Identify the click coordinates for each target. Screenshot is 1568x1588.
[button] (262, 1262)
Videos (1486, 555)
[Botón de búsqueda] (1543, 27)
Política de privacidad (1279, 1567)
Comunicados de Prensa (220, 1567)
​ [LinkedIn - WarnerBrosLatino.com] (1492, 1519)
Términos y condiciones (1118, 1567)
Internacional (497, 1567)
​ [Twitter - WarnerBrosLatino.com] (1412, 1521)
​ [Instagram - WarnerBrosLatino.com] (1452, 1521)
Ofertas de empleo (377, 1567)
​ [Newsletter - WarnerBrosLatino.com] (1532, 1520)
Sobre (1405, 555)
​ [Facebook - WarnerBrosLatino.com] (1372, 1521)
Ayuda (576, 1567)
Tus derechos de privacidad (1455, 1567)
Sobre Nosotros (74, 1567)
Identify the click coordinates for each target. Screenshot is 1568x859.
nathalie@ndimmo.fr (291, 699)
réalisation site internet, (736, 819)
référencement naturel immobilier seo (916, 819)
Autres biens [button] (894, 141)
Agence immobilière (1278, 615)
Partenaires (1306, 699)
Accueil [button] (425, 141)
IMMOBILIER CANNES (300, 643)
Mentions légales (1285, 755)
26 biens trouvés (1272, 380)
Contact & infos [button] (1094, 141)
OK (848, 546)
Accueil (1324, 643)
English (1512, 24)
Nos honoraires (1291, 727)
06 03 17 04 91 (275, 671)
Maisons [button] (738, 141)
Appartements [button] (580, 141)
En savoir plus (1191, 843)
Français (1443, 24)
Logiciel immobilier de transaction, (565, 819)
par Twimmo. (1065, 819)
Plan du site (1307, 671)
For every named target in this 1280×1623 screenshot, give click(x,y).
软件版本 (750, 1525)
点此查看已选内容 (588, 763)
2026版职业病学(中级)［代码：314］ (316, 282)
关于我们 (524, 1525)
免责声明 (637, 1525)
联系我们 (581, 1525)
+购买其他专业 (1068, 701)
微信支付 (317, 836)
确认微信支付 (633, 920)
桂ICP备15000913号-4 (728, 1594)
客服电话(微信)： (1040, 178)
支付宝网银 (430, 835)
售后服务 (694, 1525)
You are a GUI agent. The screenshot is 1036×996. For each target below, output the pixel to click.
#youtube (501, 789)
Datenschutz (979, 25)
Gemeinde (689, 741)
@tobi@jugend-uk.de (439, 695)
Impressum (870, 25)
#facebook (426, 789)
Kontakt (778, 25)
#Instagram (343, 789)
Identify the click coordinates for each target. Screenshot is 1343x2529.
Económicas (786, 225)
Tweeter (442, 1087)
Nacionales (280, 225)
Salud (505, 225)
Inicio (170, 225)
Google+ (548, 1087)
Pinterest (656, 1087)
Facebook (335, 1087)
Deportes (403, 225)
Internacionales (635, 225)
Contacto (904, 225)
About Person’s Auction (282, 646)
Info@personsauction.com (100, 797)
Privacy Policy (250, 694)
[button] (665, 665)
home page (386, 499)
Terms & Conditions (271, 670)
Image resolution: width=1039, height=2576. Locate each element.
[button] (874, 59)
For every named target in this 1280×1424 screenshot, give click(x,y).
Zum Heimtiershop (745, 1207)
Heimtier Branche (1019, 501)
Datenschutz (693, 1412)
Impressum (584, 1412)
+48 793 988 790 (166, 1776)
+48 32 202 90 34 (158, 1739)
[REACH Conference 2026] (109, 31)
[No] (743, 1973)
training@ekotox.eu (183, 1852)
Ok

--- --- ---

§ Written instruction: Recast the stretch of the listing from the line containing "支付宝网银 (430, 835)" through the line containing "Google+ (548, 1087)" as a JSON list of strings, one string per line, leaving out blank lines.

§ The completed task:
[
  "支付宝网银 (430, 835)",
  "售后服务 (694, 1525)",
  "You are a GUI agent. The screenshot is 1036×996. For each target below, output the pixel to click.",
  "#youtube (501, 789)",
  "Datenschutz (979, 25)",
  "Gemeinde (689, 741)",
  "@tobi@jugend-uk.de (439, 695)",
  "Impressum (870, 25)",
  "#facebook (426, 789)",
  "Kontakt (778, 25)",
  "#Instagram (343, 789)",
  "Identify the click coordinates for each target. Screenshot is 1343x2529.",
  "Económicas (786, 225)",
  "Tweeter (442, 1087)",
  "Nacionales (280, 225)",
  "Salud (505, 225)",
  "Inicio (170, 225)",
  "Google+ (548, 1087)"
]